--- START ---
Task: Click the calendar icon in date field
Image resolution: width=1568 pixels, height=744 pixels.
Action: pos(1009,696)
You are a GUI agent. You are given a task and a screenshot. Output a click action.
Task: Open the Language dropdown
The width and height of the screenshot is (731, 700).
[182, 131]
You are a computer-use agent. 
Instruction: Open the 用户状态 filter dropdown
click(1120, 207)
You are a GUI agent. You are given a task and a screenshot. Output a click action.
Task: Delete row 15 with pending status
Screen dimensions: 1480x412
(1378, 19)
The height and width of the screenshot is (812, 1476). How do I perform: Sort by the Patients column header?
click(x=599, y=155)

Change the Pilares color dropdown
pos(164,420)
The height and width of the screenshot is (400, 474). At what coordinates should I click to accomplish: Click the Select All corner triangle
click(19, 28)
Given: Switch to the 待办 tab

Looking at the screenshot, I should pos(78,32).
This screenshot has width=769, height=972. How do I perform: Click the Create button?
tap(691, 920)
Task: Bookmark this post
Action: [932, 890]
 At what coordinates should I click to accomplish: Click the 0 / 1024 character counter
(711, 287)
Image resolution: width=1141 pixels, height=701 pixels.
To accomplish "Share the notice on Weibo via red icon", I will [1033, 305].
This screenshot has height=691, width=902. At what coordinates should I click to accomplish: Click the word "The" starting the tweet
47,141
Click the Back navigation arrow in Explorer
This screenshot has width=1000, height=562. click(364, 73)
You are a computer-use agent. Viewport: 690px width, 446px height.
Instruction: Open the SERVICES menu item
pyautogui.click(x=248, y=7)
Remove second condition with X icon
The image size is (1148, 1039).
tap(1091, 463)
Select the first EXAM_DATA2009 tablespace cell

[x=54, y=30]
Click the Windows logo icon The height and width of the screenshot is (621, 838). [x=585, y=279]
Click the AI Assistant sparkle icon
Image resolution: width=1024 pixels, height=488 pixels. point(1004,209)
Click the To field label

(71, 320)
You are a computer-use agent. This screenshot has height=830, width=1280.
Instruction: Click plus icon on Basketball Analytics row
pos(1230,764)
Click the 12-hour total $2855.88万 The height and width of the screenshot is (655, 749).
--- END ---
- [EXERCISE DIRECTIONS]:
Repeat the listing exactly, from its first line to its last.

- [TASK RESPONSE]:
Task: Click the calendar icon in date field
Image resolution: width=1568 pixels, height=744 pixels.
Action: pos(1009,696)
You are a GUI agent. You are given a task and a screenshot. Output a click action.
Task: Open the Language dropdown
The width and height of the screenshot is (731, 700).
[182, 131]
You are a computer-use agent. 
Instruction: Open the 用户状态 filter dropdown
click(1120, 207)
You are a GUI agent. You are given a task and a screenshot. Output a click action.
Task: Delete row 15 with pending status
Screen dimensions: 1480x412
(1378, 19)
The height and width of the screenshot is (812, 1476). How do I perform: Sort by the Patients column header?
click(x=599, y=155)

Change the Pilares color dropdown
pos(164,420)
The height and width of the screenshot is (400, 474). At what coordinates should I click to accomplish: Click the Select All corner triangle
click(19, 28)
Given: Switch to the 待办 tab

Looking at the screenshot, I should pos(78,32).
This screenshot has width=769, height=972. How do I perform: Click the Create button?
tap(691, 920)
Task: Bookmark this post
Action: [932, 890]
 At what coordinates should I click to accomplish: Click the 0 / 1024 character counter
(711, 287)
Image resolution: width=1141 pixels, height=701 pixels.
To accomplish "Share the notice on Weibo via red icon", I will [1033, 305].
This screenshot has height=691, width=902. At what coordinates should I click to accomplish: Click the word "The" starting the tweet
47,141
Click the Back navigation arrow in Explorer
This screenshot has width=1000, height=562. click(364, 73)
You are a computer-use agent. Viewport: 690px width, 446px height.
Instruction: Open the SERVICES menu item
pyautogui.click(x=248, y=7)
Remove second condition with X icon
The image size is (1148, 1039).
tap(1091, 463)
Select the first EXAM_DATA2009 tablespace cell

[x=54, y=30]
Click the Windows logo icon The height and width of the screenshot is (621, 838). [x=585, y=279]
Click the AI Assistant sparkle icon
Image resolution: width=1024 pixels, height=488 pixels. point(1004,209)
Click the To field label

(71, 320)
You are a computer-use agent. This screenshot has height=830, width=1280.
Instruction: Click plus icon on Basketball Analytics row
pos(1230,764)
Click the 12-hour total $2855.88万 The height and width of the screenshot is (655, 749).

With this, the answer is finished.